Mitigations (and their cost)

  • Keep the Machine warm (scale-to-one-not-zero). Stage 1 and stage 2 gone; pay idle GPU rental. The trade-off this concept exists to frame.
  • Keep the model on a Fly Volume or local NVMe cache. Stage 2 disk-read cost capped by local NVMe bandwidth — avoids pulling weights from object storage on every cold start. See systems/fly-volumes.
  • Bake the model into the Docker image. No runtime fetch at stage 2; larger image, slower Machine-create on first boot.
  • Pre-warm on request arrival at L7 gateway. Route the first request to a warm path while starting the Machine; useful when tolerable latency budget exceeds warm-path latency only.
  • Quantised / smaller model. Fewer bytes to load, smaller HBM footprint — direct stage 2 reduction.
  • Compiled-kernel cache. Ships the torch.compile / triton autotune results with the image, cutting stage 3's first-forward-pass JIT cost.

When scale-to-zero is worth the tail

  • Long idle gaps + small user base. GPU hourly cost dominates; 20-second cold starts on the first call of the day are acceptable for interactive dev tooling, weekend hobby services, low-QPS internal tools.
  • Deterministic start triggers. The Flycast + Fly Proxy autostop pattern ensures the Machine only wakes on legitimate app-internal traffic, not internet scans — so idle truly is idle and the tail is visible only to real users.

When it's not

  • Interactive user-facing chat with any SLO. 45-second tails fail every modern chat-latency expectation.
  • Spiky bursty traffic where the second request lands during the first cold start. Without queuing semantics the second request pays the same full tail (or worse, if the runtime serialises requests during warmup).
  • Models whose warm per-request latency already exceeds a second or two. Adds-on-top means the user-facing tail is cold-start + warm-latency, which grows quickly.

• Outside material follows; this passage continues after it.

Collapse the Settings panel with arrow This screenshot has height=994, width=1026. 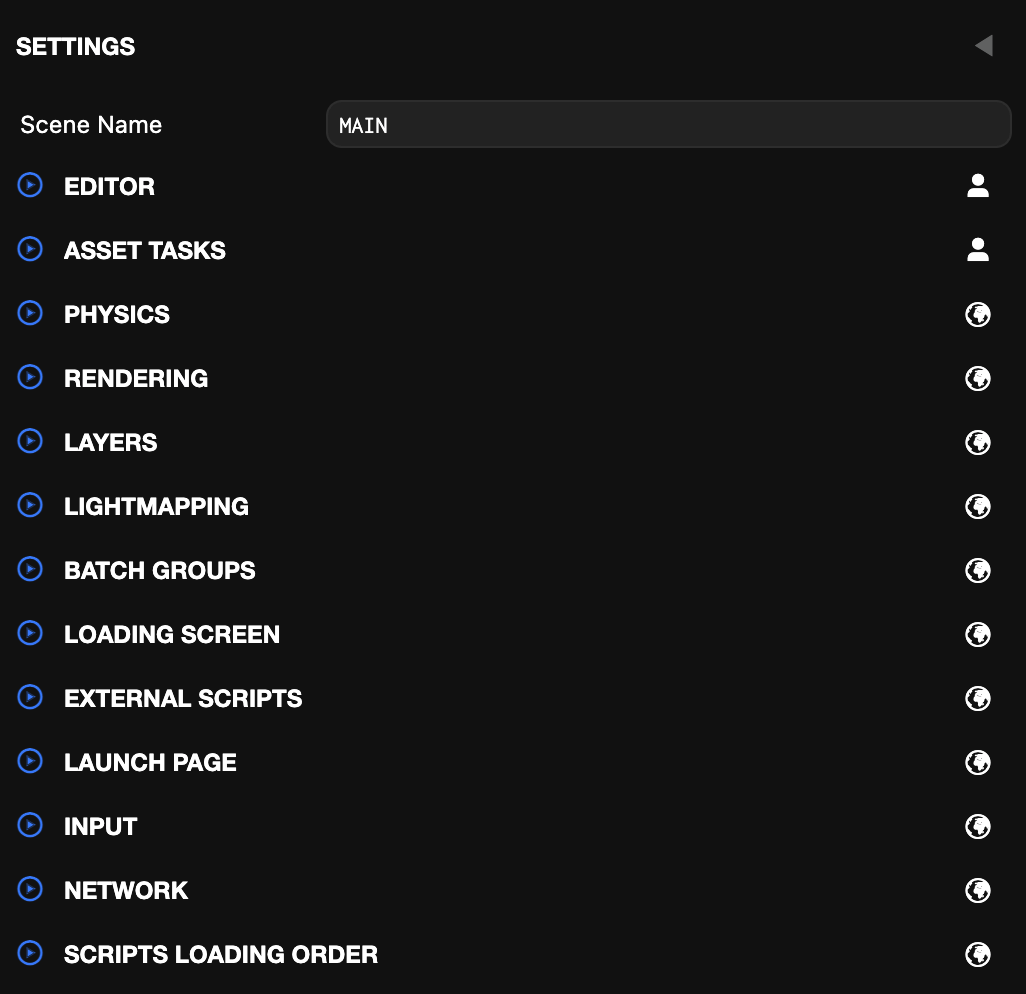coord(984,46)
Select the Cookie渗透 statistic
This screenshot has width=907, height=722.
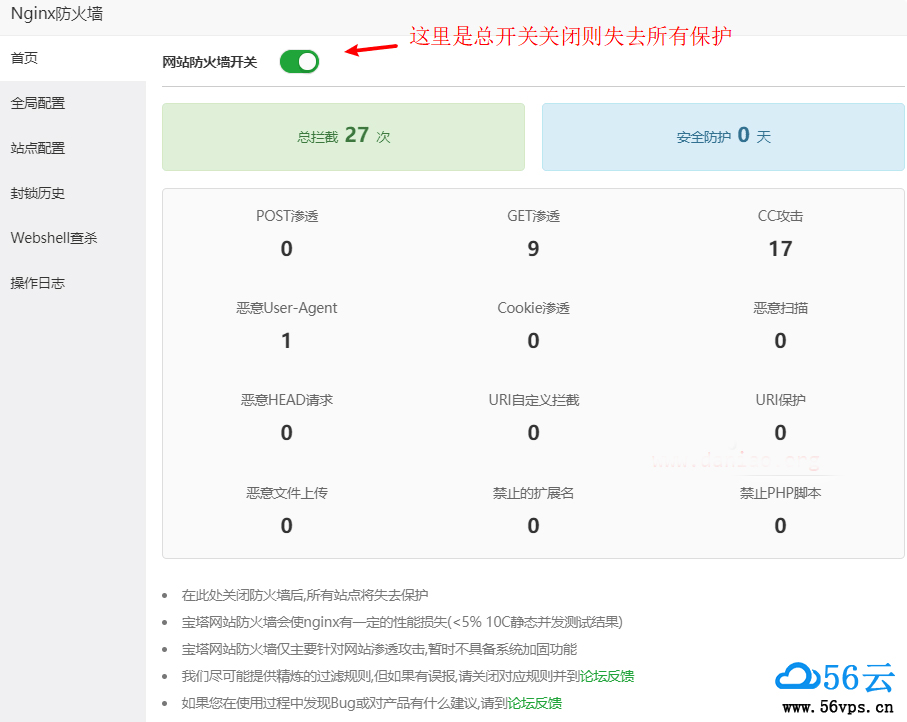point(533,308)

Contrast — notebook-driven GPU cluster scale-to-zero

The sibling concepts/scale-to-zero instance from Fly.io's 2024-09-24 Livebook/FLAME post has a different shape: a 64-GPU cluster of Fly Machines spun up on notebook-cell execution, running a BERT hyperparameter sweep, evaporating on Livebook disconnect. That workload pays the same three-stage GPU cold-start per node, but the user-facing latency is the cluster-formation time ("start a cluster of GPUs in seconds rather than minutes" per concepts/seconds-scale-gpu-cluster-boot), not per-request — because the notebook workload doesn't need per-request autostart; the user triggered the cluster explicitly.

This concept captures the per-request-autostart variant where the end user sends an inference request and waits for the cold start, mediated by a proxy.